The advertisement evoked Samura briefly — and then we were swept back to the bright lights, colourful cocktails and refulgent egos of Millbank. All hush! It was time for the winner of the prize to be announced! The excitement in that brilliant, bustling room was palpable. Sir Nicholas Serota, Director of the Tate and Chairman of the Turner Prize jury, took to the podium. The focal point of his remarks? Well, it had been a grim year for the art world. He made reference to the warehouse fire earlier this year in which much of Charles Saatchi’s collection of near-contemporary British art had been reduced to cinders and insurance claims. A look of solemn grief crossed his features as he intoned the following:
The response of some sections of the press, who saw this as a moment of catharsis or even celebration, was in some ways reminiscent of the response to the book burnings in Nazi Germany in the 1930s.

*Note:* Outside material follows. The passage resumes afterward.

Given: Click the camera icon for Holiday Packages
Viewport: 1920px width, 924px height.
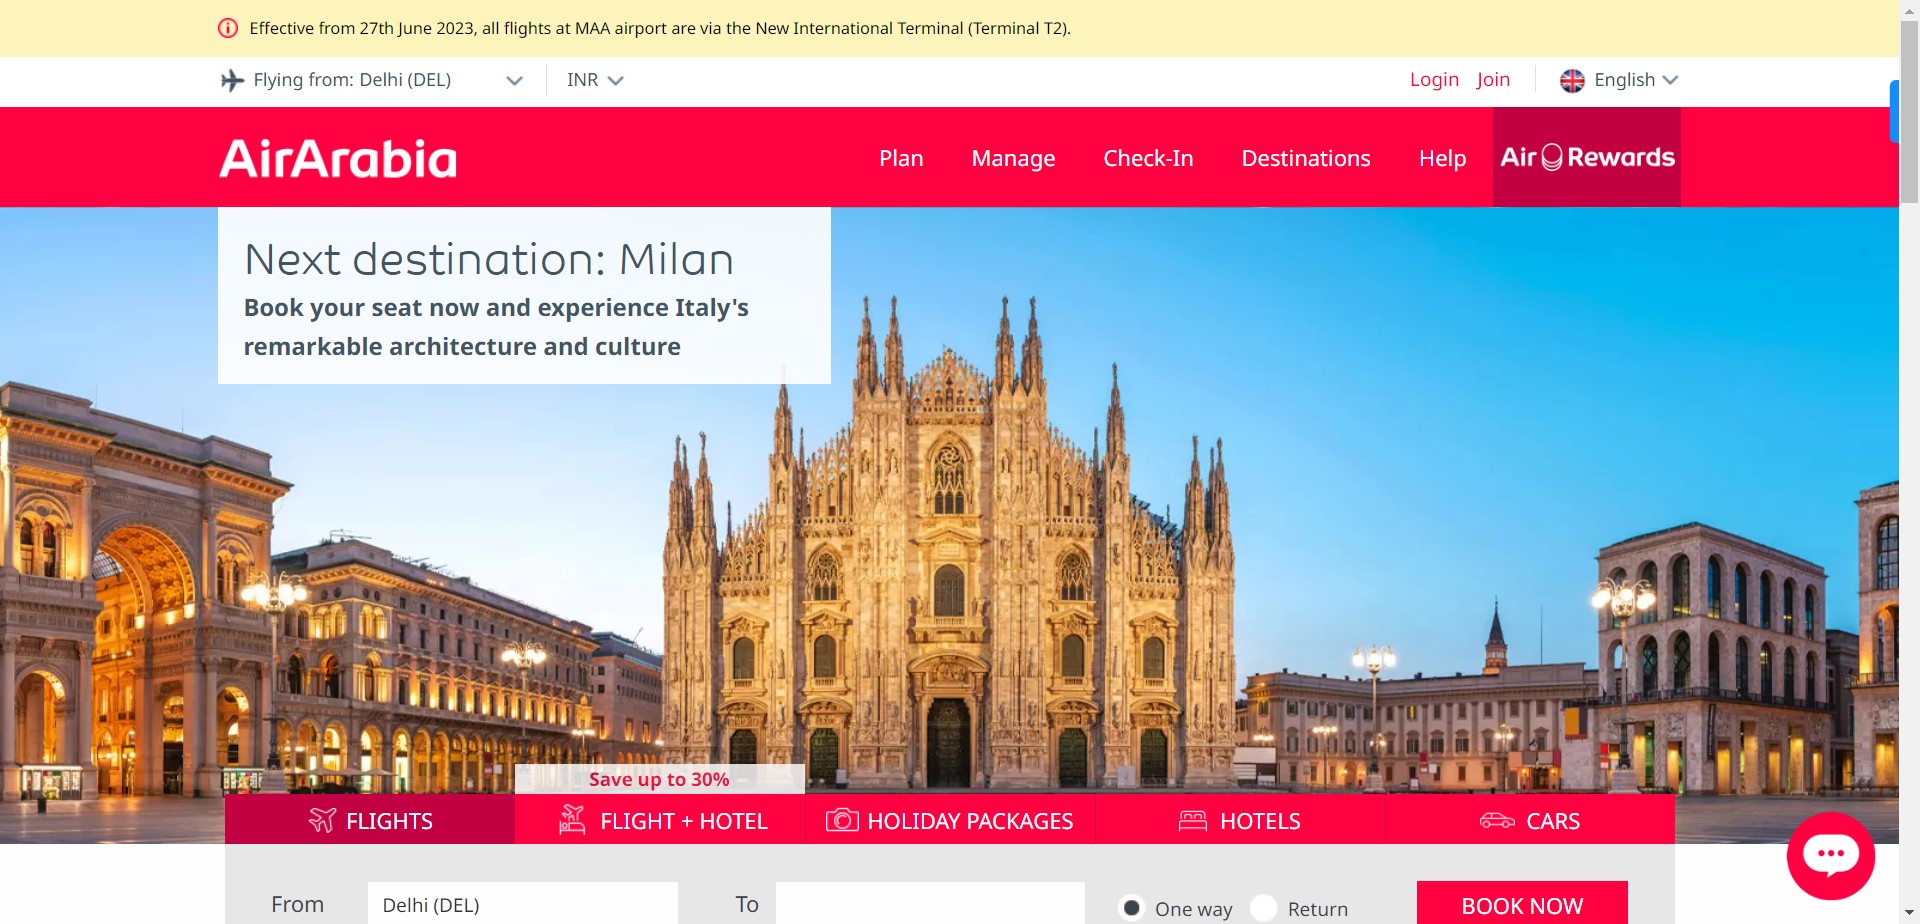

To their credit, many those present at the dinner looked shocked at the epic crassness of this comment, which seemed to conflate a bit of bad press coverage with genocidal mass murder. Only a few applauded. But it’s at moments like this that it becomes a little bit harder to forgive sections of our our arts establishment their pomposity, their shallowness, their supreme and hideous self-importance. The portrait of the art world thrown up in that moment was anything but inspiring. If Turner Prize-style art wants to start making a public case for its own validity, even in its own terms, it’s going to have to do a bit better than that.